ECLI:NL:RBNHO:2021:2508

Rechtbank Noord-Holland

Datum uitspraak
17 maart 2021
Publicatiedatum
25 maart 2021
Zaaknummer
8922976 CV EXPL 20-10467
Instantie
Rechtbank Noord-Holland
Type
Uitspraak
Procedures
  • Op tegenspraak
Vindplaatsen
  • Rechtspraak.nl
AI samenvatting door LexboostAutomatisch gegenereerd

Verwijzing van een alimentatiezaak van de kantonrechter naar de familierechter wegens onbevoegdheid

In deze zaak heeft de bewindvoerder, die optreedt namens mevrouw [onderbewindgestelde], een vordering ingesteld tegen [gedaagde] met betrekking tot alimentatie. De kantonrechter heeft op 17 maart 2021 uitspraak gedaan in het incident waarin [gedaagde] betoogde dat de kantonrechter onbevoegd was om van de zaak kennis te nemen. [gedaagde] verwees naar een eerdere uitspraak van de Hoge Raad en stelde dat de zaak via een verzoekschriftprocedure behandeld moest worden, aangezien het hier ging om levensonderhoud. De bewindvoerder erkende dat de zaak via een verzoekschrift had moeten worden ingesteld, maar vorderde desondanks dat de kantonrechter de zaak zou verwijzen naar de familierechter.

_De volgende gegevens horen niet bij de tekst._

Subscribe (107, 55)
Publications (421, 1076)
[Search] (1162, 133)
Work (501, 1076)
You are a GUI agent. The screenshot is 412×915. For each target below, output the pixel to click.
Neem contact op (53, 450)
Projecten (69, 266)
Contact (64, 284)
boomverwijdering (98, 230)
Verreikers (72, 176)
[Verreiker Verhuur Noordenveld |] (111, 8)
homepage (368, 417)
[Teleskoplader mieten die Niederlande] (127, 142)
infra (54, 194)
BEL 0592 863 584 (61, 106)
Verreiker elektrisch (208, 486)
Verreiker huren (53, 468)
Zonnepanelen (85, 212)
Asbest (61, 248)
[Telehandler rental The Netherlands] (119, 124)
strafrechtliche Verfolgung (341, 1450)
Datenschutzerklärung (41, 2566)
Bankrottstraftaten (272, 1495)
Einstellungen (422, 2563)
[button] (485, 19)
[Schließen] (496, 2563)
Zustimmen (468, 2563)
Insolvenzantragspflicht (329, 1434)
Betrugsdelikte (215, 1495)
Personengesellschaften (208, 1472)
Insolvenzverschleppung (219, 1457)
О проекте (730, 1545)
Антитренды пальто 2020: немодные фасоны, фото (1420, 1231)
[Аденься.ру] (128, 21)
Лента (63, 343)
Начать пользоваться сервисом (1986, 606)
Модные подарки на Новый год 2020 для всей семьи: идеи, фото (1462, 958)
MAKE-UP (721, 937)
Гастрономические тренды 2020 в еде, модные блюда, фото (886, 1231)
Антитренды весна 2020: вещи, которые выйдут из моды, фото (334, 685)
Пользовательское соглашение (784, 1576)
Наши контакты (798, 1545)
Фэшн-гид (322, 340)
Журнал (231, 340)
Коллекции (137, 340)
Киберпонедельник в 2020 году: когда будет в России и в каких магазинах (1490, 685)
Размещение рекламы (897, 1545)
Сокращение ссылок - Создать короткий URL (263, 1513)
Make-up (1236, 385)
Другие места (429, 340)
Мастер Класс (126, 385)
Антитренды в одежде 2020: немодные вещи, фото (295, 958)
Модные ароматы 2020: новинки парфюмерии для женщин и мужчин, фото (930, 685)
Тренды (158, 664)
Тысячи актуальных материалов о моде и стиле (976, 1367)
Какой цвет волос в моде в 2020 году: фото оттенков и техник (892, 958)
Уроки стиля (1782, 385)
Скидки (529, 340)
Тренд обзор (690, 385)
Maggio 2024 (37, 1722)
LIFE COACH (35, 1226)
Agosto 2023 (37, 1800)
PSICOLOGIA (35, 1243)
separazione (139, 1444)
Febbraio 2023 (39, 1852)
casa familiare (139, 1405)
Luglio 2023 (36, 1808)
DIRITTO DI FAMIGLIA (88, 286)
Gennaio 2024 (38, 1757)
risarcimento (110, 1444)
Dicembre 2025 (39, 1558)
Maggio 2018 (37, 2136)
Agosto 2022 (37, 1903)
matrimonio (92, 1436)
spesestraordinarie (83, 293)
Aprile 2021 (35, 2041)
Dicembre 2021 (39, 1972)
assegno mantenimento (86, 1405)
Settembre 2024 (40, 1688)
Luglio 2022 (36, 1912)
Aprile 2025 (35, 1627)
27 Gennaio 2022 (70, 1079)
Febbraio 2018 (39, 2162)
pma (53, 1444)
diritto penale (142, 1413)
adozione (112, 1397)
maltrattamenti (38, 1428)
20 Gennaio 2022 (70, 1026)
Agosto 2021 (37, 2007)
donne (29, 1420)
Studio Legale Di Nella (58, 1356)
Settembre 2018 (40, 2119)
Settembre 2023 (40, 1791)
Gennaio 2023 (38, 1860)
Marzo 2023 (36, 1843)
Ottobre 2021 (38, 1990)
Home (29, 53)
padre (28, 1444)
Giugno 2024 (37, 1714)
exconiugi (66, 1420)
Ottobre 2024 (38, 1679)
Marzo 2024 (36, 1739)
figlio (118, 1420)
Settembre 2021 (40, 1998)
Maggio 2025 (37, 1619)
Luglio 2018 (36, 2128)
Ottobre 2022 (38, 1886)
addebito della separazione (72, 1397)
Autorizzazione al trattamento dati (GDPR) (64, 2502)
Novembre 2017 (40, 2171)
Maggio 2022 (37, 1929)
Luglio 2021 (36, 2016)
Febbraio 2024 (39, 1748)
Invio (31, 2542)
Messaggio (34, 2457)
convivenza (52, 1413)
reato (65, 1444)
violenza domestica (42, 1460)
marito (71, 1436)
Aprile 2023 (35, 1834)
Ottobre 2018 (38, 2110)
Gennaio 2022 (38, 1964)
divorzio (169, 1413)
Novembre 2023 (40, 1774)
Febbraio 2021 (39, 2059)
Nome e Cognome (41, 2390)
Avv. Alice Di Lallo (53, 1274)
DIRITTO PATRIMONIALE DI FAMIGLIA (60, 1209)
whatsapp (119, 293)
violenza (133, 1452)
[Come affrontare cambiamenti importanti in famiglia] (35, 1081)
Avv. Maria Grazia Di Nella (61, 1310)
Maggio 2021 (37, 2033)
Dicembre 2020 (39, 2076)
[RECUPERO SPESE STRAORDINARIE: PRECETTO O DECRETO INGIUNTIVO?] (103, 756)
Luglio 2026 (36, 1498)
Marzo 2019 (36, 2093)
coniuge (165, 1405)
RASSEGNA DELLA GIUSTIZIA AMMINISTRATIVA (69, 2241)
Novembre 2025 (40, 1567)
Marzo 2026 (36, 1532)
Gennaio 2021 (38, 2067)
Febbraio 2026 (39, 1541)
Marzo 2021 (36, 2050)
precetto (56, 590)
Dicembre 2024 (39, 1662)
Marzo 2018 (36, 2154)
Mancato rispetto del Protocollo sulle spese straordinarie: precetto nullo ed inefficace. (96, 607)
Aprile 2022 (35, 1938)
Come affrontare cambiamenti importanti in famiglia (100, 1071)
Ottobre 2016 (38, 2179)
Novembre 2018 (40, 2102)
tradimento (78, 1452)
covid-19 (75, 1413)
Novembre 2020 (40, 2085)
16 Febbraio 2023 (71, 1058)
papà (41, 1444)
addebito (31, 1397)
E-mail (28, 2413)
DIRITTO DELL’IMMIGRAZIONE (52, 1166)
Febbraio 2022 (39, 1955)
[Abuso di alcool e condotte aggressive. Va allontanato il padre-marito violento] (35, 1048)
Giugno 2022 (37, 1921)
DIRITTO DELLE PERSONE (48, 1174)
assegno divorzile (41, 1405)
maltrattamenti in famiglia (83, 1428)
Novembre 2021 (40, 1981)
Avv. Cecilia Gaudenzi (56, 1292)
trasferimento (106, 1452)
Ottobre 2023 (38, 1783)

De kantonrechter heeft geoordeeld dat zij inderdaad onbevoegd is om van de vordering kennis te nemen, omdat er al een verzoekschriftprocedure aanhangig was bij de rechtbank Noord-Holland, sector Familie en Jeugd, die betrekking had op dezelfde alimentatiekwestie. De kantonrechter heeft de zaak daarom verwezen naar de familierechter in Haarlem, waarbij zij de familierechter in overweging gaf om de zaak gelijktijdig te behandelen met de reeds lopende procedure. Tevens heeft de kantonrechter de bewindvoerder in de kosten van het incident veroordeeld, omdat de bewindvoerder de procedure had gestart terwijl de verzoekschriftprocedure al aanhangig was.

De beslissing van de kantonrechter houdt in dat de bewindvoerder na verwijzing een verhoogd griffierecht verschuldigd is en dat [gedaagde] ook griffierecht moet betalen. De kantonrechter heeft verder aangegeven dat van een onvermogende partij een lager griffierecht kan worden geheven, mits aan bepaalde voorwaarden is voldaan. Dit vonnis is uitgesproken door mr. J.A.M. Jansen in aanwezigheid van de griffier.

Uitspraak

RECHTBANK NOORD-HOLLAND

Handel, Kanton en Insolventie
locatie Haarlem
Zaaknr./rolnr.: 8922976 \ CV EXPL 20-10467
Uitspraakdatum: 17 maart 2021 (bij vervroeging)
Vonnis van de kantonrechter in de zaak van:
[eiseres] h.o.d.n [handelsnaam] , in hoedanigheid van bewindvoerder over alle goederen die (zullen) toebehoren aan mevrouw [onderbewindgestelde]
gevestigd te [plaats]
eiseres, verweerster in het incident
verder te noemen: de bewindvoerder
gemachtigde: mr. F.D. van Damme
tegen
[gedaagde]
wonende te [woonplaats]
gedaagde, eiser in het incident
verder te noemen: [gedaagde]
gemachtigde: mr. N.H. Fridsma

1.Het procesverloop

1.1.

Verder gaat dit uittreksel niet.